Это ощущение первой встречи не ослабевало до болезни Максимилиана Александровича...
Я не искала знакомства с Волошиным, имела смутное представление о нем. И полной неожиданностью для меня явилось полученное от него приглашение к Коктебель. О моих рисунках Волошину написал один из его ленинградских друзей. Они и положили начало нашему знакомству. Поблагодарив Максимилиана Александровича, я спросила, есть ли цветы в Коктебеле.
“Весной”, — последовал ответ.
И я поехала туда “обязательно с рисунками”, как он писал.
С Коктебелем, с его неповторимым пейзажем, меня знакомил Максимилиан Александрович. То был мир его акварелей: Коктебель — страна разлитого света, призрачных, тающих очертаний. И Волошин ревниво охранял этот мир. “Смотри, — говорил он, останавливаясь в некоторых местах,— не води сюда никого”.
Этой весной приезд “друзей дома” запоздал. И мы каждый день отправлялись в горы или бродили по степи. В этих странствиях узнавала я Максимилиана Александровича тем мальчиком, что, приехав в Коктебель, дружил с чабанами, в горах жег с ними костры. Исходил все тропы, облазил утесы, знал, что скрывает каждая расщелина их. Из Феодосии через Курубаш *(Курубаш (“сухой исток”, татарск.) — плоскогорье между Феодосией и Коктебелем) шел пешком в Коктебель, в пути подолгу просиживал на холмах, поклонясь, как чуду, взлету зубцов Карадага. На одном из этих холмов мы были как-то вечером. “Здесь на закате похоронят меня”, — сказал Волошин. Он указал место, где должна была быть вырыта ему могила.
Был конец мая. Цвела степь. Мы вышли из дома рано утром. Шли тропами, пересекающими холмы, долиной. “Парсифаль 2 в цветах”, — окрестил Максимилиан Александрович наш путь. Лес. Горы. Пройдешь перевал — за ним Ески-Крым *(Старый Крым (татарск.)).

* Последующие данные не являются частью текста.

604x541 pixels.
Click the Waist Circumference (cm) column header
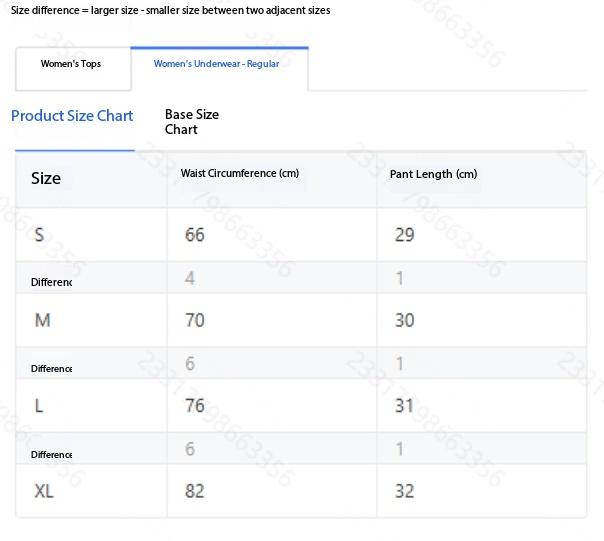240,174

У подъема свернули в лощину, хранившую в зарослях кизила и орешника древние каменные плиты римской дороги *(Римская дорога (иначе — Земская) — дорога из Старого Крыма к морю (в Отузы), местами мощеная). Среди них лежал большой, только что задушенный барсук. А кругом ни шороха, ни звука, только мы, согбенные, пробирались сквозь чащу. Задушенный барсук — было все, что за целый день свидетельствовало о наличии в лесах “Синих гор” какой-то жизни, кроме нас. Становилось знойно. Я становилась на колени и пила капли росы, скрытые в листьях пионов. Максимилиан Александрович тоже испытывал жажду, но его массивная фигура мешала ему наклоняться. Срывая листья, я старалась донести до него живительные капли.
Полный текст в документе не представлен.